Come conseguenza mi inviarono completamente a spese dell’ospedale al congresso della Società Europea (EACTS) che quell’anno si teneva a Praga in Cecoslovacchia! Proprio come succede in Italia … Il mio compito al CTC era anche quello di istruire i SHO sui quali dovevo poi relazionare ai superiori: un sistema piramidale che funziona molto bene dato che ognuno è parte di un meccanismo perfettamente testato negli anni.

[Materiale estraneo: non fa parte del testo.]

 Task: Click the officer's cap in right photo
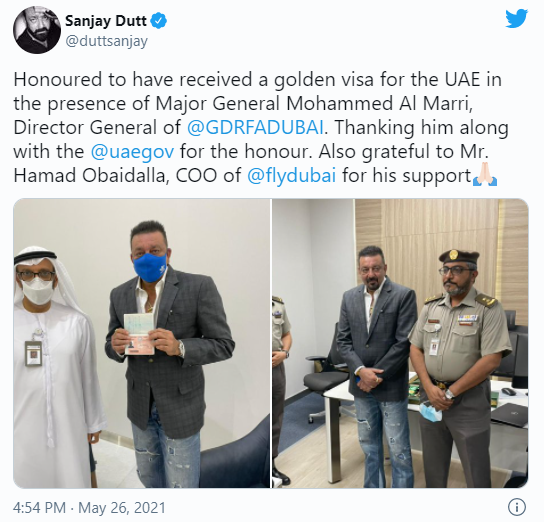[459, 257]
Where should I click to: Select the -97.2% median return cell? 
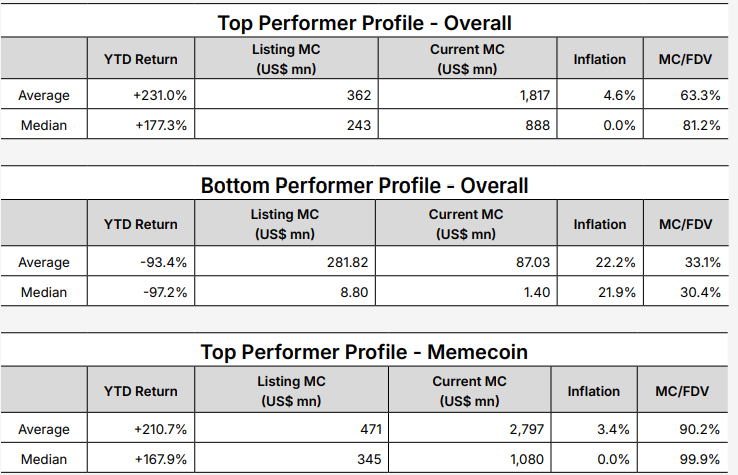point(163,292)
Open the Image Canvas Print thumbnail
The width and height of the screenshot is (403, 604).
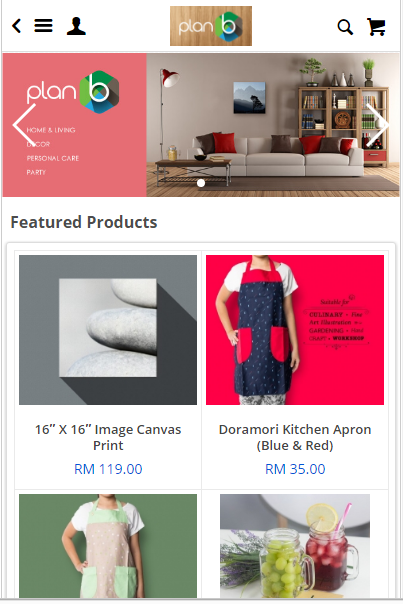[108, 330]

UNA DIVERSA MODALUTA’ DU TRASMISSIONE DELLA CONOSCENZA
A pensarci bene, nella mia esperienza la differenza più importante tra l’Italia e l’Estero ritengo sia proprio questa: la modalità di trasmissione della conoscenza. In Italia, ancora oggi e nonostante le importanti modifiche rispetto ai miei tempi, la trasmissione avviene ancora in via “verticale” (Prof in cattedra, studenti distanti sia fisicamente che emotivamente; manualità su interventi chirurgici limitata ad azioni marginali, poca partecipazione decisionale, pochissima ricerca etc.) e non “orizzontale” cioè col Prof che diventa un vero Tutor, che si pone a lato dello studente, con passione, e lo corregge ed indirizza (il “teaching” inglese!).

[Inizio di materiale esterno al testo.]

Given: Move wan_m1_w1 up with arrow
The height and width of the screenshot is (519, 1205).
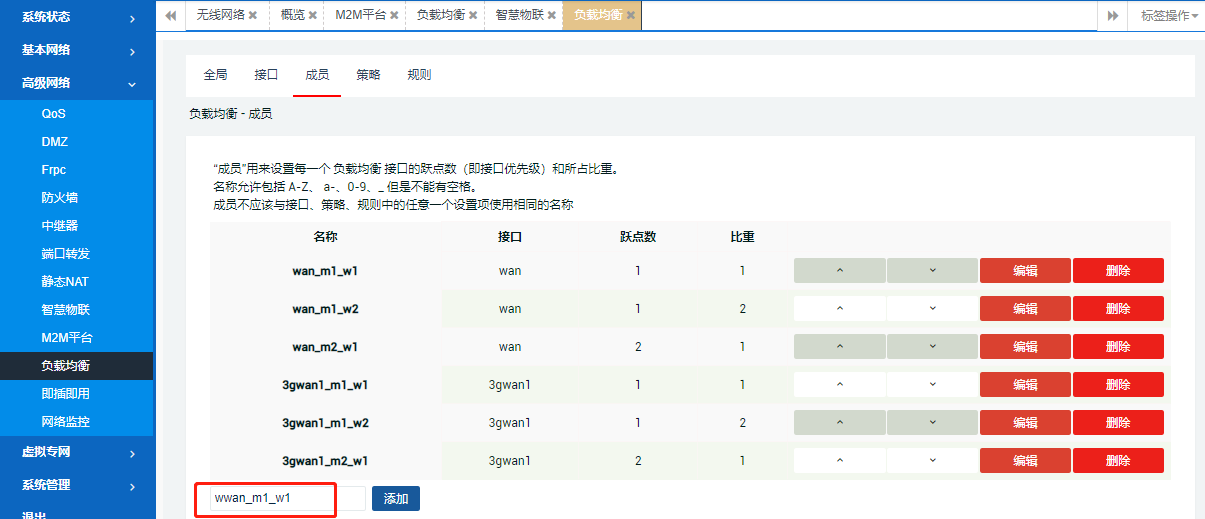Looking at the screenshot, I should [x=839, y=271].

L’ultima considerazione va sul ruolo della Ricerca da sempre declassata in Italia e uno dei motivi principali della cosiddetta “fuga di cervelli” dalla nostra Nazione. La mancanza di lungimiranza e, diciamolo pure, l’ignoranza di chi negli anni si è seduto nei posti deputati alla gestione della Sanità e dell’Università, ha prodotto danni di cui oggi, grazie all’epidemia da SARS-CoV-2, sono evidenti a tutti le conseguenze.

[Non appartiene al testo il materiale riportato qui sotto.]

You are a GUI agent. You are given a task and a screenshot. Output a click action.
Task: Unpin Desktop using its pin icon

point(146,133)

Ciò detto, devo necessariamente puntualizzare che, nonostante i problemi cui ho accennato finora e per quanto sia denigrata da più parti, la Sanità italiana non ha niente da invidiare a quella di Paesi più blasonati e questo grazie ai tanti Professionisti che ogni giorno sono con coscienza ed abnegazione sul poto di lavoro. In quest’ottica, la possibile apertura della Facoltà di Medicina a Lecce ritengo sia un segnale forte e di speranza soprattutto per questo nostro tanto bistrattato Sud, anche perché la componente Ricerca dovrà esserne necessariamente il motore trainante, alla luce dell’innovativo indirizzo Tecnologico che la contraddistinguerà (MEDTEC).
La mia speranza è che gli errori fatti altrove siano d’insegnamento nella costruzione di questa nuova avventura. E’ una sfida emozionante e innovativa che guarda al futuro prossimo, dove il Medico dovrà necessariamente avere competenze anche bio-ingegneristiche in un’ottica di complessità crescente, tesa a migliorare significativamente la qualità di vita innovando le cure ma non tralasciando il rapporto Medico-Paziente, che è alla base di questa nostra Professione che rimane, nonostante tutto, la più bella e affascinante al mondo.